Answer: EMost intracranial aneurysms are congenital, evolving and developing during life. They are typically found at the bifurcation of major vessels of the circle of Willis with over 85% occurring in the carotid or anterior circulation. Up to 20% of patients with aneurysms will have multiple aneurysms. Patients with intracranial aneurysms most commonly present with signs and symptoms of subarachnoid hemorrhage. In fact, 80% of nontraumatic subarachnoid hemorrhages are caused by aneurysm rupture. The patient notes a sudden severe headache commonly followed by neck stiffness and photophobia due to associated meningeal irritation caused by subarachnoid blood. Transient loss of consciousness may occur. Some patients may develop a focal neurologic deficit or become comatose due to acute rise in ICP.

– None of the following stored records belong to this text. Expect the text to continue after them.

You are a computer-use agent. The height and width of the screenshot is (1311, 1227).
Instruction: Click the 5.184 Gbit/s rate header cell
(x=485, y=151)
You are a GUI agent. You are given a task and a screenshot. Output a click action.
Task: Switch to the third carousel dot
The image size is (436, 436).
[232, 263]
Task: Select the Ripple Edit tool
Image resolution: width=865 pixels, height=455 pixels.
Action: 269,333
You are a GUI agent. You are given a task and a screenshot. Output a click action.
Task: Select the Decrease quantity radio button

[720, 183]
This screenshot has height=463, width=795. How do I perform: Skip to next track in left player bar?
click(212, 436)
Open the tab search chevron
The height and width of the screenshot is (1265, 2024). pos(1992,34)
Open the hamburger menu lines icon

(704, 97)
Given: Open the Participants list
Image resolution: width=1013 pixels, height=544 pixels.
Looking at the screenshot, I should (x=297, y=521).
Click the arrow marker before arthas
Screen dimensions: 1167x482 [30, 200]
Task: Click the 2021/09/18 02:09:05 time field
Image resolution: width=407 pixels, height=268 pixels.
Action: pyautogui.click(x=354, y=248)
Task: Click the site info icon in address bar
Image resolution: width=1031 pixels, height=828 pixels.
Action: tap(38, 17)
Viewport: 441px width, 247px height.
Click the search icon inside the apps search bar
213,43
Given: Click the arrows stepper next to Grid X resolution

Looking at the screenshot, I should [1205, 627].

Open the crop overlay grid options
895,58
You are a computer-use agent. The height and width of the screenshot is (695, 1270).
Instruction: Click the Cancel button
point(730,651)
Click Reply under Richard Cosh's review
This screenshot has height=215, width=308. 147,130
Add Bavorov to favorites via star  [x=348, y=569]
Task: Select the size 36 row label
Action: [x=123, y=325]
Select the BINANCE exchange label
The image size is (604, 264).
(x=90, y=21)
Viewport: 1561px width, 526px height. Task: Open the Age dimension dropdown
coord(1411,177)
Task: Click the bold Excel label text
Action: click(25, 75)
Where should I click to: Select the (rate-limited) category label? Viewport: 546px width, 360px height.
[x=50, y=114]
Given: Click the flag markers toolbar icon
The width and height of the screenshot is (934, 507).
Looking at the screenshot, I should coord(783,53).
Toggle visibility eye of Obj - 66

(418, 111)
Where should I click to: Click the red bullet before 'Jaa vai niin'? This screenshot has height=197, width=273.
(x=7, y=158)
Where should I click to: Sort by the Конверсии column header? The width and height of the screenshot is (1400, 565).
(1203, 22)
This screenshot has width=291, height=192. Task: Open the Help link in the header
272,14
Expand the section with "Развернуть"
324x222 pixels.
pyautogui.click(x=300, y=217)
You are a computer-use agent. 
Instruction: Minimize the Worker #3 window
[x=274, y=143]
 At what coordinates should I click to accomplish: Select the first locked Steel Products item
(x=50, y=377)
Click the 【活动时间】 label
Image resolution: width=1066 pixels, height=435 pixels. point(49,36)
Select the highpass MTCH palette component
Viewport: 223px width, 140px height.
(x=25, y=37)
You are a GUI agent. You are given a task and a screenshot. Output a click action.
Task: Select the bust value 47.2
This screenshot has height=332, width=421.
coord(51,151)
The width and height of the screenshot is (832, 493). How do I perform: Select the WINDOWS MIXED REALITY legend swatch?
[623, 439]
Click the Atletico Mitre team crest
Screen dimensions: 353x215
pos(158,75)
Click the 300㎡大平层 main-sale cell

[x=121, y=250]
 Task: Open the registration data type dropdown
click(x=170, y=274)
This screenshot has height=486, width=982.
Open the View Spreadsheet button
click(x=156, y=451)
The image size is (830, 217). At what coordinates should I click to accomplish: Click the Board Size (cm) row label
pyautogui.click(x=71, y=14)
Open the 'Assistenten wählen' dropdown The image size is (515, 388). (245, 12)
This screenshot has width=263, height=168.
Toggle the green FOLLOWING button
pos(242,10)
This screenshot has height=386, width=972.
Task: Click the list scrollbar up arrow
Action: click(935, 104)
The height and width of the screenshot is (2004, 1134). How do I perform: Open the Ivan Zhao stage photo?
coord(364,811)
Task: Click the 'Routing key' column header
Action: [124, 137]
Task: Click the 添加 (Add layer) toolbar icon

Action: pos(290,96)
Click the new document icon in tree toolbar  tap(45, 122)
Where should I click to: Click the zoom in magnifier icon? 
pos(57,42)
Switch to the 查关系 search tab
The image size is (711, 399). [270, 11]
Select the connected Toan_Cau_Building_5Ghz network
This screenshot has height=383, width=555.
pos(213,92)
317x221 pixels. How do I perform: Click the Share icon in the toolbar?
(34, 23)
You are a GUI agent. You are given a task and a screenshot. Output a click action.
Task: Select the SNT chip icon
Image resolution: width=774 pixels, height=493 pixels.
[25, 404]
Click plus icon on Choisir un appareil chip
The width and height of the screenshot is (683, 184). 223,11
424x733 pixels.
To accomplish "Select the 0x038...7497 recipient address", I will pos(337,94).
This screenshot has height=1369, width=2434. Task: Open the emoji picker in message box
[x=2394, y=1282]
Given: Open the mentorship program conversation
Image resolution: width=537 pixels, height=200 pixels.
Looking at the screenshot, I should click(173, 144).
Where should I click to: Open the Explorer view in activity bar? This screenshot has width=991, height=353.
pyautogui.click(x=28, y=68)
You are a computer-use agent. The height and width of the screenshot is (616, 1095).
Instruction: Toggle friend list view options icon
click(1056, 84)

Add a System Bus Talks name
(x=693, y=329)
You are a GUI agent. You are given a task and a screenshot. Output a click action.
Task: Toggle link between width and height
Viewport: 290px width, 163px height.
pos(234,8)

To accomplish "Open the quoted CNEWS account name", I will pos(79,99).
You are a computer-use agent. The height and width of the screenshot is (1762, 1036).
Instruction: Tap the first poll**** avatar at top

The diagnosis of subarachnoid hemorrhage is usually made clinically and confirmed either by noting blood within the subarachnoid spaces on CT scan or finding bloody CSF with xanthochromia on a lumbar puncture. The CT scan should be obtained first since it spares the patient an LP and also eliminates the potential risk of brain-stem compression from herniation if an unsuspected mass lesion is present. Complete cerebral angiography is then used to identify and delineate the aneurysm and, at the same time, rule out multiple aneurysms or an associated arterial venous malformation. Once the diagnosis of aneurysmal rupture is confirmed, the patient is placed on a medical regimen to reduce the risk of rebleeding. This includes strict bed rest with the head elevated. Blood pressure is tightly controlled below 150 mm Hg systolic.
Careful observation is necessary to watch for signs of raised ICP which may be attributable to delayed hydrocephalus. Anticonvulsants are started for seizure prophylaxis. The ultimate treatment of aneurysms is microsurgical dissection and obliteration, usually by placing a metallic clip on the aneurysm’s neck by way of a craniotomy. The timing of surgery depends on the clinical grade of the patient. Good grade (I and II) patients should undergo operation within 72 hours of rupture. Poor grade (III and IV) should continue intensive medical management until they improve to a lower grade because mortality is higher with higher grades. Surgically accessible unruptured aneurysms should be operated on electively to prevent rupture.